TEXTE ->
*****
Message de l’Emir Abdelkader aux érudits d’Egypte : Les trahisons du Maroc envers l’Algérie ne datent pas d’hier

Les trahisons commises par le Maroc envers  l’Algérie et ses conspirations au fil des années ne datent pas d’hier,  comme en témoigne la lettre envoyée par l’Emir Abdelkader aux érudits égyptiens pour se plaindre de la traîtrise du Sultan du Maroc à l’époque,  Abderrahmane Ben Hicham qui n’a trouvé aucun mal à vendre l’Emir et son  armée à la France.

Louant les qualités du peuple marocain frère et ses positions honorables  envers ses frères algériens, l’Emir Abdelkader n’est pas parvenu à trouver de justifications aux abominations honteuses que le Sultan du Maroc avait entreprises, en signant un accord avec l’armée française pour sceller sa  trahison.
*****
CONSIGNES ->
(1) D’après le texte sur la lettre de l’Emir Abdelkader, pourquoi l’Emir a-t-il écrit aux érudits égyptiens ? Répondez en une à trois phrases.
(2) Reprenez le texte sur la lettre de l’Emir Abdelkader à la suite de sa dernière phrase.

LIGNES EXTRAITES ->
*****
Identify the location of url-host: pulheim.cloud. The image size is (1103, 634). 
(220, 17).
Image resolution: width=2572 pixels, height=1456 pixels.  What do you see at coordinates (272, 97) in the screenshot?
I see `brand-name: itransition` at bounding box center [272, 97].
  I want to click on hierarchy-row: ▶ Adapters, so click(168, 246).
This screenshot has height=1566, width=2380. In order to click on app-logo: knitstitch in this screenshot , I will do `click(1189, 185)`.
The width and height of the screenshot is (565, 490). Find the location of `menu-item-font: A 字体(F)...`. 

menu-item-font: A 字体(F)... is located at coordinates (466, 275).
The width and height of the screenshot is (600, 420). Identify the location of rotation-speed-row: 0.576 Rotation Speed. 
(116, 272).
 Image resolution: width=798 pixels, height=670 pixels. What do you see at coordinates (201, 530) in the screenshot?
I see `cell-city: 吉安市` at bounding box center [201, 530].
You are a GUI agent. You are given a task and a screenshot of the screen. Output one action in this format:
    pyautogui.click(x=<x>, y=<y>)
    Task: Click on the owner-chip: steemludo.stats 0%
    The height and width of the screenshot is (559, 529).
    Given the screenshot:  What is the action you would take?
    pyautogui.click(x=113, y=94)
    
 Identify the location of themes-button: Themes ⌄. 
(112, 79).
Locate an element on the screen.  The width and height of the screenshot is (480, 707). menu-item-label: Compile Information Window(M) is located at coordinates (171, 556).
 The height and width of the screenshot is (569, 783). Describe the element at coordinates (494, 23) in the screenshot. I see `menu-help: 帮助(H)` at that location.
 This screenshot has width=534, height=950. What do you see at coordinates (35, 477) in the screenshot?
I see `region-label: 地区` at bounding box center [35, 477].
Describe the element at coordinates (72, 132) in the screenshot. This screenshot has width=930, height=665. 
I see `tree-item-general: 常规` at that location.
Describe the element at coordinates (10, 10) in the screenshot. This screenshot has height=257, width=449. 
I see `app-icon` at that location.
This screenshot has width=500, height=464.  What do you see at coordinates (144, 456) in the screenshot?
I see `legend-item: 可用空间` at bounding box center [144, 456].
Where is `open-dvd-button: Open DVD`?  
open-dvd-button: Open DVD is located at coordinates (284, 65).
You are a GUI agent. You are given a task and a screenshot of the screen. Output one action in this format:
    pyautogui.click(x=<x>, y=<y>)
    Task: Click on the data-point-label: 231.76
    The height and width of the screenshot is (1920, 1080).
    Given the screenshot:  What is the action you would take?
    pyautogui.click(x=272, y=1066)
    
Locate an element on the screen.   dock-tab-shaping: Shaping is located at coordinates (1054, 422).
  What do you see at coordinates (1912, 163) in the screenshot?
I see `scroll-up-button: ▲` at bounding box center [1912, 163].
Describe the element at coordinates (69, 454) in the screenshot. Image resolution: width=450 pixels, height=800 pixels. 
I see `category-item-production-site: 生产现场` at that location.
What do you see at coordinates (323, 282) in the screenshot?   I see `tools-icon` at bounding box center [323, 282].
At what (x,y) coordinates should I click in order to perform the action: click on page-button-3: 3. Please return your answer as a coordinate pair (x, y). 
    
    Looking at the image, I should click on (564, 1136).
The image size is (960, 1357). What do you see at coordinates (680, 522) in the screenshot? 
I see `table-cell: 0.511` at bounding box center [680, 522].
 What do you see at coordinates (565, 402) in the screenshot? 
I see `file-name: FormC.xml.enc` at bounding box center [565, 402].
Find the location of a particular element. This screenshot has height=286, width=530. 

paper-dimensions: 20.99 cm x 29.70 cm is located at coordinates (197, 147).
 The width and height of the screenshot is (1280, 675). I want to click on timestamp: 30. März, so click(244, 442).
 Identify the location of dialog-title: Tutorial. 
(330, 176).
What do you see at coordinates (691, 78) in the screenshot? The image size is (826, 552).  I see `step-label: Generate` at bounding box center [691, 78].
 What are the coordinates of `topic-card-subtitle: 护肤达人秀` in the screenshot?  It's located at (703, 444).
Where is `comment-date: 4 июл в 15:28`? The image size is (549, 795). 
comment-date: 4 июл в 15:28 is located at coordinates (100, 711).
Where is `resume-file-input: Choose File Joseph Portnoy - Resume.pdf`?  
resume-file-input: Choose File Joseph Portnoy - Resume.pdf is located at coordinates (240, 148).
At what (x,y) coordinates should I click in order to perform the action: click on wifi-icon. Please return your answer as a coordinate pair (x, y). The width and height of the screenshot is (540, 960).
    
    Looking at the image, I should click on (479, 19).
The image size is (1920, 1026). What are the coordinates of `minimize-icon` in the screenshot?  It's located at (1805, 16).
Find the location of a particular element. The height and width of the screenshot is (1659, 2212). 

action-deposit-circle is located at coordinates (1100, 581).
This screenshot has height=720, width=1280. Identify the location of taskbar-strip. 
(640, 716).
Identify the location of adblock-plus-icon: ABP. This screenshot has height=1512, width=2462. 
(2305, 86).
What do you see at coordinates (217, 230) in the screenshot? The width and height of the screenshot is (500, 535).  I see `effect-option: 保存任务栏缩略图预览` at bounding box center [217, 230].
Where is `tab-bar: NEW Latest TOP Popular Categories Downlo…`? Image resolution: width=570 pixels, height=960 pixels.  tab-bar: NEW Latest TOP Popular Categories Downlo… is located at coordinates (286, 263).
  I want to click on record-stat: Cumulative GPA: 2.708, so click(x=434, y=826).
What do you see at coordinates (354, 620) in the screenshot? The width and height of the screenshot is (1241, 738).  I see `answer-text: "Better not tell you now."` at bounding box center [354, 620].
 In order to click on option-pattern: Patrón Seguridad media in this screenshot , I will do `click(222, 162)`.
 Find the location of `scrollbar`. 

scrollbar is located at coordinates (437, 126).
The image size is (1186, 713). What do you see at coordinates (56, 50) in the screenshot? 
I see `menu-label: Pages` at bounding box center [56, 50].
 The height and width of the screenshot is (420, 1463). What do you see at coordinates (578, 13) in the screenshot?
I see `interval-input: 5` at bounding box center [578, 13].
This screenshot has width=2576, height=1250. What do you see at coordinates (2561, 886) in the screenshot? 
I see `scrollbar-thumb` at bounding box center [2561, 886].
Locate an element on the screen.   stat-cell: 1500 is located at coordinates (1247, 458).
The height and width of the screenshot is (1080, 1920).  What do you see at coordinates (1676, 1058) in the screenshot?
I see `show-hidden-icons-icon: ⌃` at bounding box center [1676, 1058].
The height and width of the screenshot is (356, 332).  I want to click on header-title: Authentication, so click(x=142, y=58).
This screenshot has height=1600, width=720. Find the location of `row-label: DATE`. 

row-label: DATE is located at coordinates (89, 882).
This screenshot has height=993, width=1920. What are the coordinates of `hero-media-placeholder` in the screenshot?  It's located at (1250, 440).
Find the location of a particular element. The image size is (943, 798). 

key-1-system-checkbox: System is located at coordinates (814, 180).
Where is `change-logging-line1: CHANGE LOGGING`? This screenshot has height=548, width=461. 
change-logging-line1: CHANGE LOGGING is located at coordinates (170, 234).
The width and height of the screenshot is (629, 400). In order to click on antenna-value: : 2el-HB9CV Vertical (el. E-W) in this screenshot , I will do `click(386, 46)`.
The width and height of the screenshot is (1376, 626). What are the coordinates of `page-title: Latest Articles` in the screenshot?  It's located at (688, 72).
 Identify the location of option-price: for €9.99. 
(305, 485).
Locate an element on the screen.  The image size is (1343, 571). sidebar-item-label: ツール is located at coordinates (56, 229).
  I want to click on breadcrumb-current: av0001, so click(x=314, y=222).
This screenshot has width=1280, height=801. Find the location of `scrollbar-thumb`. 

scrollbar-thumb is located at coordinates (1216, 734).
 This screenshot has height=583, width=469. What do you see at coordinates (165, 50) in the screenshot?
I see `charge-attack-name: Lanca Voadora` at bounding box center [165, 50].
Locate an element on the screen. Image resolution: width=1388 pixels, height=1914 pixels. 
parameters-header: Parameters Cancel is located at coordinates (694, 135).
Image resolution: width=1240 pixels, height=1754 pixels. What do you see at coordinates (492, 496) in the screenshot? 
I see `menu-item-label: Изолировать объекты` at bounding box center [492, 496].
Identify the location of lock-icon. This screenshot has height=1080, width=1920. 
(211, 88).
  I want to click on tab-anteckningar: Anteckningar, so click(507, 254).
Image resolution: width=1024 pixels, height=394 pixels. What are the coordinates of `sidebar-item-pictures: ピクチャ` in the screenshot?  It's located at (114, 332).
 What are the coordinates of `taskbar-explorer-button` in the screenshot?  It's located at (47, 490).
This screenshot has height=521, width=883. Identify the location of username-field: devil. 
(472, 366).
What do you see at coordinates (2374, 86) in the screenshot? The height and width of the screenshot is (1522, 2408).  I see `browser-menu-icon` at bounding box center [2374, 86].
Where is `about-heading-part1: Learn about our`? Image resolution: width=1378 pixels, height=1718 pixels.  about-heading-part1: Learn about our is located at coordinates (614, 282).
*****
RÉPONSES AUX CONSIGNES ->
(1) L’Emir Abdelkader a écrit aux érudits égyptiens pour se plaindre de la traîtrise du Sultan du Maroc de l’époque, Abderrahmane Ben Hicham. Ce sultan n’avait trouvé aucun mal à vendre l’Emir et son armée à la France.

(2)
Après avoir évoqué, dans sa lettre, les circonstances l’ayant conduit à la  tête de la résistance algérienne contre le colonisateur français, l’Emir  Abdelkader a précisé que « le sultan du Maroc a mené des actions qui  relèvent de l’infidélité contre l’islam pour nous affaiblir. Il nous a  causé de sérieux ennuis sans prêter attention aux propos du prophète  (QSSSL) qui disait +le musulman est le frère du musulman, il n’est pas  injuste envers lui et ne l’abandonne pas+.
Le sultan a également fait fi, relève la lettre, du hadith qui dit « le  croyant envers son frère croyant est comparable à un édifice dont les  briques se soutiennent les unes les autres » ou encore du hadith « les  croyants sont égaux dans leur sangs, unis contre quiconque en dehors d’eux  et leur protection représente celle du moindre d’entre eux », avait alors  rappelé l’Emir.
Citant quelques actes ignobles commis par le sultan du Maroc, il a indiqué  que ce dernier avait fourni aux infidèles, alors que nous les avions privés  pendant environ trois ans de blé, jusqu’à ce que la valeur des bêtes avait  atteint des prix dérisoires, des milliers de bœufs et d’autres têtes de bétail.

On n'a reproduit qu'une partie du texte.